What you need to do: Retype each line of the listing. Do not alter anything.

Entries supplied:
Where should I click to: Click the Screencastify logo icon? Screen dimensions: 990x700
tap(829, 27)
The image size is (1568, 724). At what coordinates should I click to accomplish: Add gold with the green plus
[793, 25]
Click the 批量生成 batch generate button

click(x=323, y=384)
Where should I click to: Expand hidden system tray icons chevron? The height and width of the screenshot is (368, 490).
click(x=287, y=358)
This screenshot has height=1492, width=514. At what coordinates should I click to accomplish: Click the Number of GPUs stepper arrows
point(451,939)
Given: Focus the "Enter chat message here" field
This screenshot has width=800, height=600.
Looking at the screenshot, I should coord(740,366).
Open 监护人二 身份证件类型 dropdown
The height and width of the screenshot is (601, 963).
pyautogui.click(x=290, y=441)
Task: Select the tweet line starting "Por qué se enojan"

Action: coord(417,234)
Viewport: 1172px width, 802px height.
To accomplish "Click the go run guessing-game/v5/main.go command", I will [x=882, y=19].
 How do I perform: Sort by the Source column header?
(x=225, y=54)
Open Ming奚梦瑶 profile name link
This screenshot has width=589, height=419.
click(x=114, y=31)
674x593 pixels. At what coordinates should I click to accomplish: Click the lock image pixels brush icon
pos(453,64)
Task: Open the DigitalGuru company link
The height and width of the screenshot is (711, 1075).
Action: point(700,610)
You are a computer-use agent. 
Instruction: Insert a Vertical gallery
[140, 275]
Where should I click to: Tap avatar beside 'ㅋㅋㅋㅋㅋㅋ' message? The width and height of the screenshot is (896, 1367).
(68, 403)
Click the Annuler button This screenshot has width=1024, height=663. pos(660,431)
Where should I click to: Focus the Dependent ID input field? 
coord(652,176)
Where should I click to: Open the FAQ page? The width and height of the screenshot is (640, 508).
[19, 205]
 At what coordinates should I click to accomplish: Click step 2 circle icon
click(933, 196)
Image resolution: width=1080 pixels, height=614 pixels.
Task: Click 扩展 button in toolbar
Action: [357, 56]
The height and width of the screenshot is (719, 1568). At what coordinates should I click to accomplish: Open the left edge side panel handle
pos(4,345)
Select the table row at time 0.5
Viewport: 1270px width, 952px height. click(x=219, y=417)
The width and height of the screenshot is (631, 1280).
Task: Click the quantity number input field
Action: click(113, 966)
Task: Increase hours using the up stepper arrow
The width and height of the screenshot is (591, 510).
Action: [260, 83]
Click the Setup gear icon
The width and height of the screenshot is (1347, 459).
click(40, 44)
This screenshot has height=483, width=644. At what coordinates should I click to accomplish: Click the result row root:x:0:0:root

Result of this task:
Where should I click to: Click the Screencastify logo icon? Screen dimensions: 990x700
tap(829, 27)
The image size is (1568, 724). At what coordinates should I click to accomplish: Add gold with the green plus
[793, 25]
Click the 批量生成 batch generate button

click(x=323, y=384)
Where should I click to: Expand hidden system tray icons chevron? The height and width of the screenshot is (368, 490).
click(x=287, y=358)
This screenshot has height=1492, width=514. At what coordinates should I click to accomplish: Click the Number of GPUs stepper arrows
point(451,939)
Given: Focus the "Enter chat message here" field
This screenshot has width=800, height=600.
Looking at the screenshot, I should coord(740,366).
Open 监护人二 身份证件类型 dropdown
The height and width of the screenshot is (601, 963).
pyautogui.click(x=290, y=441)
Task: Select the tweet line starting "Por qué se enojan"

Action: coord(417,234)
Viewport: 1172px width, 802px height.
To accomplish "Click the go run guessing-game/v5/main.go command", I will [x=882, y=19].
 How do I perform: Sort by the Source column header?
(x=225, y=54)
Open Ming奚梦瑶 profile name link
This screenshot has width=589, height=419.
click(x=114, y=31)
674x593 pixels. At what coordinates should I click to accomplish: Click the lock image pixels brush icon
pos(453,64)
Task: Open the DigitalGuru company link
The height and width of the screenshot is (711, 1075).
Action: point(700,610)
You are a computer-use agent. 
Instruction: Insert a Vertical gallery
[140, 275]
Where should I click to: Tap avatar beside 'ㅋㅋㅋㅋㅋㅋ' message? The width and height of the screenshot is (896, 1367).
(68, 403)
Click the Annuler button This screenshot has width=1024, height=663. pos(660,431)
Where should I click to: Focus the Dependent ID input field? 
coord(652,176)
Where should I click to: Open the FAQ page? The width and height of the screenshot is (640, 508).
[19, 205]
 At what coordinates should I click to accomplish: Click step 2 circle icon
click(933, 196)
Image resolution: width=1080 pixels, height=614 pixels.
Task: Click 扩展 button in toolbar
Action: [357, 56]
The height and width of the screenshot is (719, 1568). At what coordinates should I click to accomplish: Open the left edge side panel handle
pos(4,345)
Select the table row at time 0.5
Viewport: 1270px width, 952px height. click(x=219, y=417)
The width and height of the screenshot is (631, 1280).
Task: Click the quantity number input field
Action: click(113, 966)
Task: Increase hours using the up stepper arrow
The width and height of the screenshot is (591, 510).
Action: [260, 83]
Click the Setup gear icon
The width and height of the screenshot is (1347, 459).
click(40, 44)
This screenshot has height=483, width=644. At what coordinates should I click to accomplish: Click the result row root:x:0:0:root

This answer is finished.